§ **TASK REQUIREMENTS**:
According to the passage on languages below, why do most artificial international languages fail? Answer in one to three sentences.

§ **SELECTED PASSAGE**:
* START *

It is equally certain that a multilingual society can be very hard to hold together.  We think of China as linguistically monolithic, but there are actually ten different “dialects,” which are really mutually unintelligible languages.  The Chinese government is trying to promote Mandarin, the language of Beijing, especially in ethnically diverse areas, but there’s resistance, of course.  Fortunately the writing systems (actually one a simplified version of the other) work the same regardless of dialect, because the symbols are attached to meaning, not pronunciation.

India has 22 official languages, and the country seems to be doing an admirable job of making it work.  But there must be enormous time-wasting logistical problems caused by having to translate everything, especially public documents.   Canada has only two languages, and there are problems.  Each consumer product is labeled in two languages.  Try that in India!

The search for universality

In the past few centuries, there have been some 700 attempts to create an artificial international language.

The hope is always that the made-up languages would increase understanding.  Mostly they fail because it’s too much trouble for most people to learn an artificial language on top of their native speech (though it’s not too much trouble to learn Klingon).  But today we accomplish even more with technology, as computers facilitate language learning and translation.

Misguided liberalism

This is all good news, but the Babel problem remains.  It doesn’t help that misguided liberalism places great value on maintaining one’s native language, as if the speakers themselves don’t do that on their own.

Result: 92 languages other than English are spoken in the Los Angeles School District.  Say what??  How are students supposed to communicate with each other or understand what the teacher is saying?

Bottom line: the Babel problem is bad enough without encouraging it.  Other Western countries that slipped up and allowed mass immigration are having the same problem.

Memories of Yiddish

My grandparents immigrated from Eastern Europe. They spoke Yiddish, which has the same origins as German but differs in important ways, including modifications of the grammar, imports from Hebrew, Aramaic, and other languages from the localities to which Jews migrated (or fled) — and it’s all written with Hebrew letters, making it unreadable unless you know the alphabet.

My grandfather used to read a Yiddish newspaper to me aloud, and the effect on me, as a budding linguist, was weird: all these Hebrew letters (which I knew from Hebrew school), read aloud, right to left, and sounding a bit like German.

Learned English right off the bat

Both sets of grandparents spoke passable, though heavily-accented English.  It was enough to get by.

A better suit

Both grandfathers were tailors.  The maternal one, Hymie, was a dress patternmaker. He spoke well enough to take over one of my father’s drugstores on weekends (not filling prescriptions, of course). The other, Jake, ran his own tailor shop on West Market St. in West Chester PA.  When Calvin Coolidge came to town on a campaign stop, Jake told him that he, Jake, could make him a better suit than the one he was wearing.  At least, that’s how the family legend has it.

The amazing thing is that all my grandparents learned English without the help of a massive army of academics, consultants, and bureaucrats that comprises the TOEFL/TESOL (Teaching English as a Foreign/Second Language) industry.

* END *

§ **ENTRIES**:
* START *

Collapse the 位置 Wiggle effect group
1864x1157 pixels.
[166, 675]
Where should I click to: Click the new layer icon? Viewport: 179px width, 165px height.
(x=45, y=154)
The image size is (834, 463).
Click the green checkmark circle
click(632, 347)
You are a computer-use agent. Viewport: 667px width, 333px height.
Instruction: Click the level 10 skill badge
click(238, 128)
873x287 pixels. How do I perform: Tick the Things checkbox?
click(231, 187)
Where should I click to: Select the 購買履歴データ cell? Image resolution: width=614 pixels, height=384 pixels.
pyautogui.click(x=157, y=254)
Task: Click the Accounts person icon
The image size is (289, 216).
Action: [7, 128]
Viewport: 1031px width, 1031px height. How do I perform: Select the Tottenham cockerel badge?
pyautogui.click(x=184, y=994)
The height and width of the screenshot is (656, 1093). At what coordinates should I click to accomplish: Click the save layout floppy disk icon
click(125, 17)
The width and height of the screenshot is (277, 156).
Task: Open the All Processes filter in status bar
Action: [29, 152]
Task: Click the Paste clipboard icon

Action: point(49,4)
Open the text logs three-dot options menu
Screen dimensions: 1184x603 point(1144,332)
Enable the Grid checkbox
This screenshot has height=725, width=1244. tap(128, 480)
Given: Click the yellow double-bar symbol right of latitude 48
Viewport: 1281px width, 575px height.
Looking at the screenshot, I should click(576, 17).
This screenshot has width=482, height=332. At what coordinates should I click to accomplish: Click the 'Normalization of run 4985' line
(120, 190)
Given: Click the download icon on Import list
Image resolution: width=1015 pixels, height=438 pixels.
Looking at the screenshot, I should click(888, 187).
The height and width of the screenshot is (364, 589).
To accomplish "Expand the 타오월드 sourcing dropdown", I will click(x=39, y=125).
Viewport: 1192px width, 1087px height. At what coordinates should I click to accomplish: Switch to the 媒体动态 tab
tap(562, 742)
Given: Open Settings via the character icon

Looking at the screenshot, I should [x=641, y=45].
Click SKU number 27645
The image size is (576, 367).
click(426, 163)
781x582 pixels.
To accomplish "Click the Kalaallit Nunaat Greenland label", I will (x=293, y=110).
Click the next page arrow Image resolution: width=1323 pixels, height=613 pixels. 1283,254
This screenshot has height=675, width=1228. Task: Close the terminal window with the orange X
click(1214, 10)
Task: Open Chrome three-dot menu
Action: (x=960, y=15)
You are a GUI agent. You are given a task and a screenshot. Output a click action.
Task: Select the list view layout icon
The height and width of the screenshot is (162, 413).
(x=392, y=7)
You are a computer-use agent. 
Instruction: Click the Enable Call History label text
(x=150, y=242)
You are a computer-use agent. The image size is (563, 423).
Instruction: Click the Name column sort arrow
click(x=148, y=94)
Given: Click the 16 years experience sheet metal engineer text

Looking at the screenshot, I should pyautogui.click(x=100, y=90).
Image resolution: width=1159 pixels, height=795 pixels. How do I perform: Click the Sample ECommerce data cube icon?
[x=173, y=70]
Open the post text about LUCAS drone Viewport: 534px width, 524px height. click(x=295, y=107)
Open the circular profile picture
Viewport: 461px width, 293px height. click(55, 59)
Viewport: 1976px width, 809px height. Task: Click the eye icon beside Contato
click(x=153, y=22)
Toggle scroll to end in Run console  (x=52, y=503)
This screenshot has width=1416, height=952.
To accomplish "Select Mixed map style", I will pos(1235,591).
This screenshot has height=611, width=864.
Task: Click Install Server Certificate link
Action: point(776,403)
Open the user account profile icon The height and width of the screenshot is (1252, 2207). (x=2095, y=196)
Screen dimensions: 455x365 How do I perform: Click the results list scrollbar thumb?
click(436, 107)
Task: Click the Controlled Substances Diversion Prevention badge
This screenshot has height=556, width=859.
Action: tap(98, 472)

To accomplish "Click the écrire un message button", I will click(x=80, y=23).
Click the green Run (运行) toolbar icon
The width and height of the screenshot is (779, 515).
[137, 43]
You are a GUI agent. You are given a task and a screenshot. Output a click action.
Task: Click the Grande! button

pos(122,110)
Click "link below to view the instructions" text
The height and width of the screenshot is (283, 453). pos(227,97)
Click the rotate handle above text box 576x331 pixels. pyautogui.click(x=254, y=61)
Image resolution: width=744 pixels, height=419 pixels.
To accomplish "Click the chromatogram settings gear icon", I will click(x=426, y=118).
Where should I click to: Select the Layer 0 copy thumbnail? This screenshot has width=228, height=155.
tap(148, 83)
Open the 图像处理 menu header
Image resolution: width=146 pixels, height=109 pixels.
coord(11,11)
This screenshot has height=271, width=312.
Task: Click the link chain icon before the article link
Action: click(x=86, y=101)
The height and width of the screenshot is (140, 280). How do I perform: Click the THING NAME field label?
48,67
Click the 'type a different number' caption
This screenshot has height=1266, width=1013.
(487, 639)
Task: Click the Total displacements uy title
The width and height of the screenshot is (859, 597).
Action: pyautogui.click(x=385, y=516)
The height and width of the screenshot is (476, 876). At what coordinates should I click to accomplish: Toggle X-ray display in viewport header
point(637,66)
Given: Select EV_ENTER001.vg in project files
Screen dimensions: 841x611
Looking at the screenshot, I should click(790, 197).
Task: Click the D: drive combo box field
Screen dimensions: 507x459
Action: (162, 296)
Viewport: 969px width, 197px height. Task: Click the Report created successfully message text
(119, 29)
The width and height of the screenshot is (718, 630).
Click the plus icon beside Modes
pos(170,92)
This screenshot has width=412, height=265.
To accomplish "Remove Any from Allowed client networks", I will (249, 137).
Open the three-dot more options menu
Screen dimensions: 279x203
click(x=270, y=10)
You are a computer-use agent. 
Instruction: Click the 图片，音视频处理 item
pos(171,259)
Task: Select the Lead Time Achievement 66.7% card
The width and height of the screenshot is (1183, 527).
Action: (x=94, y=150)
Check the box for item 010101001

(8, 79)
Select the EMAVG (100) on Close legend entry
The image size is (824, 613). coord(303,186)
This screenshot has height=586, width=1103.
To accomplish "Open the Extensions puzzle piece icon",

* END *

§ **PROBLEM SOLUTION**:
They mostly fail because most people find it too much trouble to learn an artificial language on top of their native speech.